Word and element location records:
'''

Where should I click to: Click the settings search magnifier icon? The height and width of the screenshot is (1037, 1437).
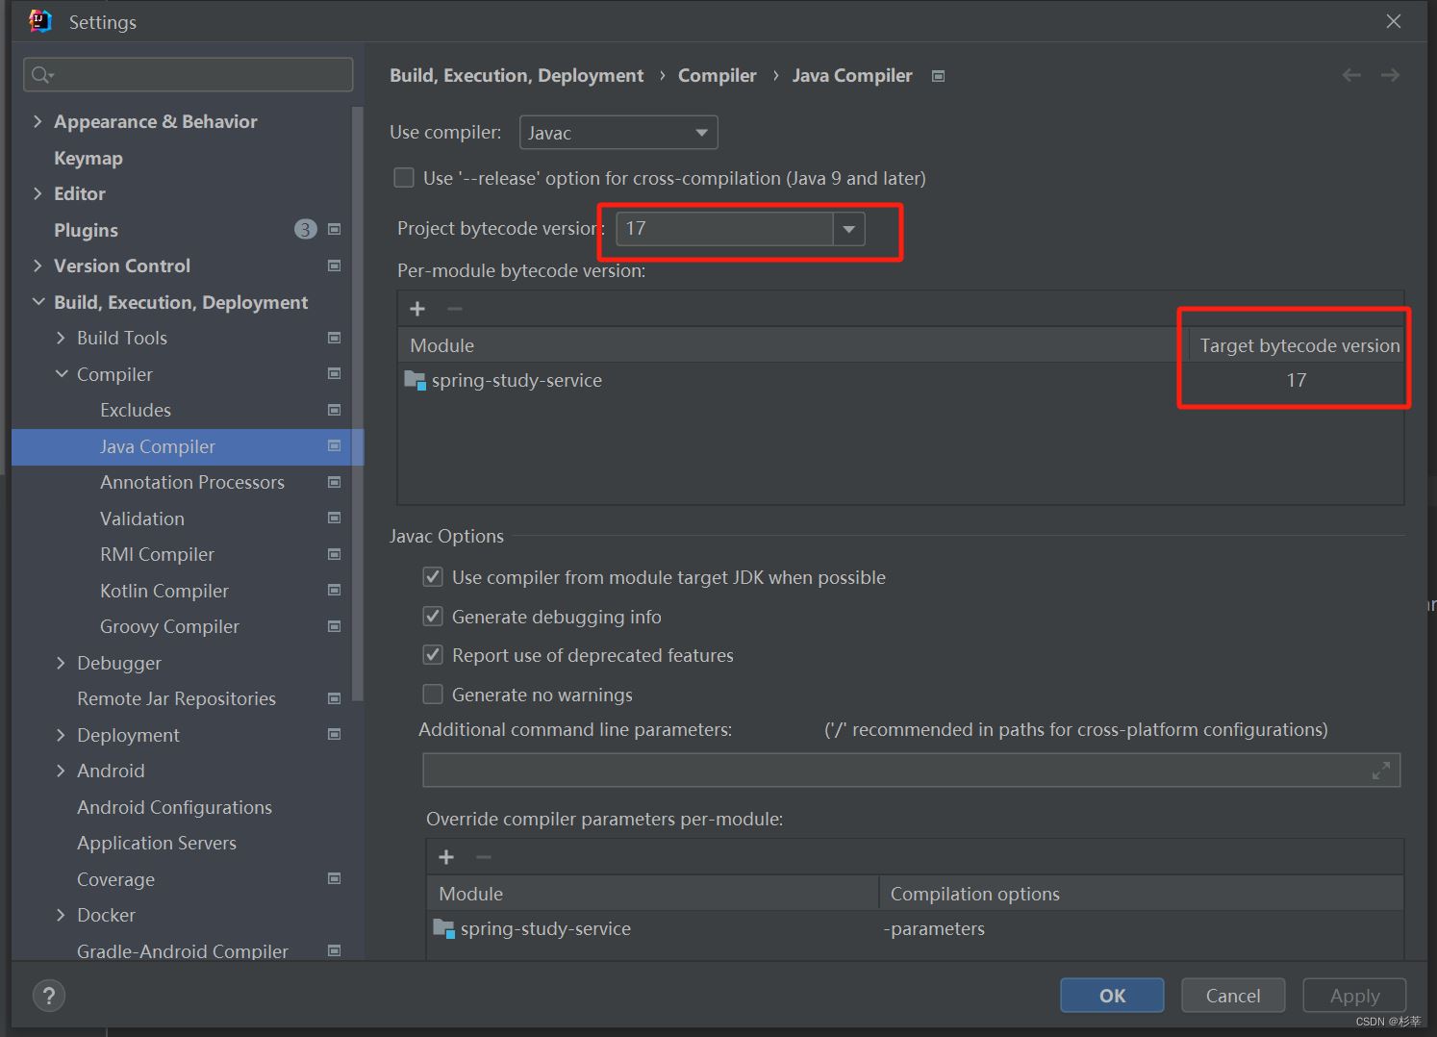41,75
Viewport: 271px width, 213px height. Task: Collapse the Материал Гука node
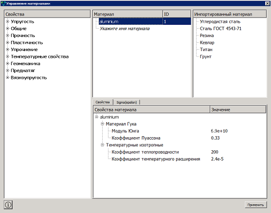point(102,124)
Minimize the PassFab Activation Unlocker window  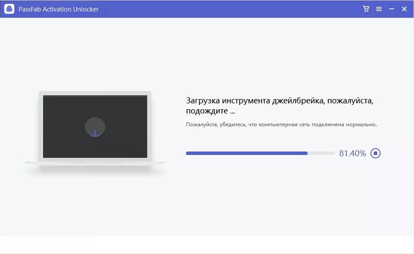click(391, 9)
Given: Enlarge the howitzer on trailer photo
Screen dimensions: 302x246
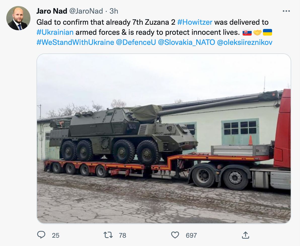Looking at the screenshot, I should [164, 139].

'''

Work to be completed: State how many lines of the records contain the string "height", matching case exactly. Reply with the number alone.

Solved exercise: 2